#### Assigned task:
For the entries below, repeat exactly each line starting with the one that contains "Магик. Книга третья. Победите… (582, 916)" and going on through the one that contains "drab (525, 1680)", and no others.

-- Exercise input follows --

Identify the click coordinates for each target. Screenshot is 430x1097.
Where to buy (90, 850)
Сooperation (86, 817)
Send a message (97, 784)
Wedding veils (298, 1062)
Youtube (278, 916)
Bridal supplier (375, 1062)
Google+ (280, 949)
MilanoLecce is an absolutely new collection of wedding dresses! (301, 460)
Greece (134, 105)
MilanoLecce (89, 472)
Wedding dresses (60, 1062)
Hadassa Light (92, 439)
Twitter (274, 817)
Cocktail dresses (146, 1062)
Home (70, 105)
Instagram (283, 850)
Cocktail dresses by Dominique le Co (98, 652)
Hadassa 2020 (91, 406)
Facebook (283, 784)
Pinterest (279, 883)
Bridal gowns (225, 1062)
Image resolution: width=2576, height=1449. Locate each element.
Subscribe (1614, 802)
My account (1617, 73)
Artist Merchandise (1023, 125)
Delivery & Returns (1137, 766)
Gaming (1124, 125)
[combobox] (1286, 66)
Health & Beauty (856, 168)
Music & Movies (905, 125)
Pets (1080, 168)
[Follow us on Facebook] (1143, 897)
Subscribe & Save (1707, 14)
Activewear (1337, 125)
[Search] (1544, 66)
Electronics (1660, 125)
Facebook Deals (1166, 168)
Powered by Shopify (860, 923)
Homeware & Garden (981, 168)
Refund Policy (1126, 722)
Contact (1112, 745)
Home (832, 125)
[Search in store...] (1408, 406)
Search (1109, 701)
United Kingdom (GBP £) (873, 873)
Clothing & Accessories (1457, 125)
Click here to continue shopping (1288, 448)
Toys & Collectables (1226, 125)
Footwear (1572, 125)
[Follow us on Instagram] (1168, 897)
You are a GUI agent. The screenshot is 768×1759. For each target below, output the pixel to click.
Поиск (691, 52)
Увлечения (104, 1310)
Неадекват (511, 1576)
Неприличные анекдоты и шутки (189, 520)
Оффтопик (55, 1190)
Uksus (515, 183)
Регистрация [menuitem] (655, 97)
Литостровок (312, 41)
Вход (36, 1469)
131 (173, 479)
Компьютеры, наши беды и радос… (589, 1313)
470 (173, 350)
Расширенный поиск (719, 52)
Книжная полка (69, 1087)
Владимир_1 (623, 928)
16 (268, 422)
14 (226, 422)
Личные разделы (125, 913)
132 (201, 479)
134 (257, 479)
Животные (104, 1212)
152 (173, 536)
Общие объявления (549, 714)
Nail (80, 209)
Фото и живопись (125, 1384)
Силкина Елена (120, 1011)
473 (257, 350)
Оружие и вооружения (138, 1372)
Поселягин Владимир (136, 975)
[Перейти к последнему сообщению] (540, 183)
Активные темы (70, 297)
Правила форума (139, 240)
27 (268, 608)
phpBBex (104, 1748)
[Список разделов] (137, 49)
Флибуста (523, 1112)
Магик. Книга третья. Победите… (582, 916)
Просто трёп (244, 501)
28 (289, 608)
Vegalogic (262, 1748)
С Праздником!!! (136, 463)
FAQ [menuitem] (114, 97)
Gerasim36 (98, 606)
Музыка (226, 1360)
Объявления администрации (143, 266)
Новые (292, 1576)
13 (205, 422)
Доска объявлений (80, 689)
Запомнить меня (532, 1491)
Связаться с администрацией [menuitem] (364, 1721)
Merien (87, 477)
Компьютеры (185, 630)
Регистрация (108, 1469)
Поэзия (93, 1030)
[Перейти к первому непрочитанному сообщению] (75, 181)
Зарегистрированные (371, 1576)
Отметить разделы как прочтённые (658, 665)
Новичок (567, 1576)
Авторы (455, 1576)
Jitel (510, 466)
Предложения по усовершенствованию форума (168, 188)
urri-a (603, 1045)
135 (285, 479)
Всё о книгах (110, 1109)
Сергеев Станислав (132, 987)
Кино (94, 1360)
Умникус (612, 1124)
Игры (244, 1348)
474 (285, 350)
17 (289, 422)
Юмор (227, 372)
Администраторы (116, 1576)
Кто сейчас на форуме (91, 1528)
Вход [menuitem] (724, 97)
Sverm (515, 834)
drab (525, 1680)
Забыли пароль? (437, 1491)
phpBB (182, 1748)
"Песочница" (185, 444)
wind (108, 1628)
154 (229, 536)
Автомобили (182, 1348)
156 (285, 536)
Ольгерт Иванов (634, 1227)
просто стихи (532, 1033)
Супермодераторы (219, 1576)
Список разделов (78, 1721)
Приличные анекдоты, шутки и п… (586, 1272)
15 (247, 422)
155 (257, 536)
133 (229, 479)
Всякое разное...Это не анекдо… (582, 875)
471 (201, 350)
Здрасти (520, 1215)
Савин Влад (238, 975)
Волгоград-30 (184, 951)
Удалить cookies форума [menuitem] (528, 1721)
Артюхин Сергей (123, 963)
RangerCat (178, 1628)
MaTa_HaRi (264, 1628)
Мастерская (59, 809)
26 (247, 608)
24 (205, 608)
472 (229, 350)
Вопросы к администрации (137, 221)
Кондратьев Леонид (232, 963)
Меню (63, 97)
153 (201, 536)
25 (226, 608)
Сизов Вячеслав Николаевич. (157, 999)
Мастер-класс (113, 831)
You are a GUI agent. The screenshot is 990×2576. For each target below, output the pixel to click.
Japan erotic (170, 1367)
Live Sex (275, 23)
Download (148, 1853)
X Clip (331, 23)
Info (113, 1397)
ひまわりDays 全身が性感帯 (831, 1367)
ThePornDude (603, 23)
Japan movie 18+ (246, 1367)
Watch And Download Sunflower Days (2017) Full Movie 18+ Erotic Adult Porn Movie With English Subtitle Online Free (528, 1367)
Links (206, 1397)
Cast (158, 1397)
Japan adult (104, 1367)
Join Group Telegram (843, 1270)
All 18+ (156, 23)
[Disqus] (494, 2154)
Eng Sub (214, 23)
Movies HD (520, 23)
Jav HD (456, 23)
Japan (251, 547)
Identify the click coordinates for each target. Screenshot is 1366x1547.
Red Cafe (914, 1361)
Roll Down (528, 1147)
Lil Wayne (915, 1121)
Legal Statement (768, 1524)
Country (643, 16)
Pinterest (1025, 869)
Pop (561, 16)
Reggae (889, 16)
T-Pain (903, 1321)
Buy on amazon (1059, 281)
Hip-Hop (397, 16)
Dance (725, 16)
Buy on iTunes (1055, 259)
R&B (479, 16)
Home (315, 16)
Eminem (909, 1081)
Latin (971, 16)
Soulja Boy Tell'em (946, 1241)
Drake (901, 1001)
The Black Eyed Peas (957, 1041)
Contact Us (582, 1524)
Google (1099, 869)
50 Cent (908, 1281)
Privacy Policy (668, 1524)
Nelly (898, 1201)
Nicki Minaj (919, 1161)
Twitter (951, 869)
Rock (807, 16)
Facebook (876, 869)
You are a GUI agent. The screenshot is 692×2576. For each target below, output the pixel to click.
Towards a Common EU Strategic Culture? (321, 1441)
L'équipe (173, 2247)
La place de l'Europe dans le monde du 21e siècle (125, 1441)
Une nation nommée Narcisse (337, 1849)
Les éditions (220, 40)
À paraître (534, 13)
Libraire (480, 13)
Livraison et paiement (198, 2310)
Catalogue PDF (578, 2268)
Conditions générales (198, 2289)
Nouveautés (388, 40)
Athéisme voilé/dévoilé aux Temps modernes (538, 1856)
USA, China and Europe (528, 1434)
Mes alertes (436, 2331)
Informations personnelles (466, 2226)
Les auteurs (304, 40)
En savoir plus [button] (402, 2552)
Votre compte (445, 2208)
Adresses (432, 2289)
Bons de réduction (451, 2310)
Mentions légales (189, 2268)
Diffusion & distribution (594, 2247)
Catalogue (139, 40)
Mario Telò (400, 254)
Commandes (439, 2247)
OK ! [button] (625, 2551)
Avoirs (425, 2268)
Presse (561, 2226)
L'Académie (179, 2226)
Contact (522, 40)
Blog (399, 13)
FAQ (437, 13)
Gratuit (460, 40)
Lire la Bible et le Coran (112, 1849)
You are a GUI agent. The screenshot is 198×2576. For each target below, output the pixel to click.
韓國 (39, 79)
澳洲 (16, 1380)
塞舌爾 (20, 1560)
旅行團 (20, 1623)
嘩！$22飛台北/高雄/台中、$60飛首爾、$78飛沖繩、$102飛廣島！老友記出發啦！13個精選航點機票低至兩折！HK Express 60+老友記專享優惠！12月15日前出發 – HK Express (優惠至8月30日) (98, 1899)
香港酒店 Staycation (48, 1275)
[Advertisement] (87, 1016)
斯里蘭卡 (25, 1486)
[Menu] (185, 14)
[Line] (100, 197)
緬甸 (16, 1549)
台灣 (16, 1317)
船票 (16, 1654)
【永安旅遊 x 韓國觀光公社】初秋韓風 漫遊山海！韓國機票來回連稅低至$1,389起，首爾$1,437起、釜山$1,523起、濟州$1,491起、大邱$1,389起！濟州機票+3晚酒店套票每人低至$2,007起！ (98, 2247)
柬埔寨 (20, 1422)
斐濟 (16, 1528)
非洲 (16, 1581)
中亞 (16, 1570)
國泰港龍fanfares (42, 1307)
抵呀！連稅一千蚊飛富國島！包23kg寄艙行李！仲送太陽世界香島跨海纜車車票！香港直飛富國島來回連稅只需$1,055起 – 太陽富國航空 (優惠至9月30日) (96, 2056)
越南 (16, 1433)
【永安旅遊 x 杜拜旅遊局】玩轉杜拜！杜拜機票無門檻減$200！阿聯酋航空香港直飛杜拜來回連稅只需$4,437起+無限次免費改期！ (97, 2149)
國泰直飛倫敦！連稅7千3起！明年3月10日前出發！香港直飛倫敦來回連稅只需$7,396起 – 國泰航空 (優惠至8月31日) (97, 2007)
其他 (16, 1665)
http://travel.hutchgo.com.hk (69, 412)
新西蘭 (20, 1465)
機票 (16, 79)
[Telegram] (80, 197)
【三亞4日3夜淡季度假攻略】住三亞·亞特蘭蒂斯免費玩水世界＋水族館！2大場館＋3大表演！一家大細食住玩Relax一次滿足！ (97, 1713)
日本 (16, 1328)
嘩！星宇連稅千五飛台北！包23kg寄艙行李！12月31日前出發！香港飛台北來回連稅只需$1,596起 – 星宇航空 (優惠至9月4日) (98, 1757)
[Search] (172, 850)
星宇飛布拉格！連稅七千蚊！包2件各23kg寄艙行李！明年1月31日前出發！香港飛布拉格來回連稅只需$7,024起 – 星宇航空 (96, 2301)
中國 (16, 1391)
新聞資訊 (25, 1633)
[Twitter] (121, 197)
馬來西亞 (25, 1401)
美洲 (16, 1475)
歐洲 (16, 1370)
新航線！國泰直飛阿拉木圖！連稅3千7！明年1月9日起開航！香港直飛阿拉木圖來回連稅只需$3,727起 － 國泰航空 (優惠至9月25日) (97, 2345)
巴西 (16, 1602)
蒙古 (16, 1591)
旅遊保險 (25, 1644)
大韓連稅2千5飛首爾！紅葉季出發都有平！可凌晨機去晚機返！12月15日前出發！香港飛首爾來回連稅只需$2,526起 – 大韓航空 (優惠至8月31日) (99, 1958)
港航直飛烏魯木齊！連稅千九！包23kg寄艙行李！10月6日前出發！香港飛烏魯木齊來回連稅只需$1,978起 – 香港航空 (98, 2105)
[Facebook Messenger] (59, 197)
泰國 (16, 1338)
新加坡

-- Exercise input concluded --

#### Exercise response:
Магик. Книга третья. Победите… (582, 916)
Просто трёп (244, 501)
28 (289, 608)
Vegalogic (262, 1748)
С Праздником!!! (136, 463)
FAQ [menuitem] (114, 97)
Gerasim36 (98, 606)
Музыка (226, 1360)
Объявления администрации (143, 266)
Новые (292, 1576)
13 (205, 422)
Доска объявлений (80, 689)
Запомнить меня (532, 1491)
Связаться с администрацией [menuitem] (364, 1721)
Merien (87, 477)
Компьютеры (185, 630)
Регистрация (108, 1469)
Поэзия (93, 1030)
[Перейти к первому непрочитанному сообщению] (75, 181)
Зарегистрированные (371, 1576)
Отметить разделы как прочтённые (658, 665)
Новичок (567, 1576)
Авторы (455, 1576)
Jitel (510, 466)
Предложения по усовершенствованию форума (168, 188)
urri-a (603, 1045)
135 (285, 479)
Всё о книгах (110, 1109)
Сергеев Станислав (132, 987)
Кино (94, 1360)
Умникус (612, 1124)
Игры (244, 1348)
474 (285, 350)
17 (289, 422)
Юмор (227, 372)
Администраторы (116, 1576)
Кто сейчас на форуме (91, 1528)
Вход [menuitem] (724, 97)
Sverm (515, 834)
drab (525, 1680)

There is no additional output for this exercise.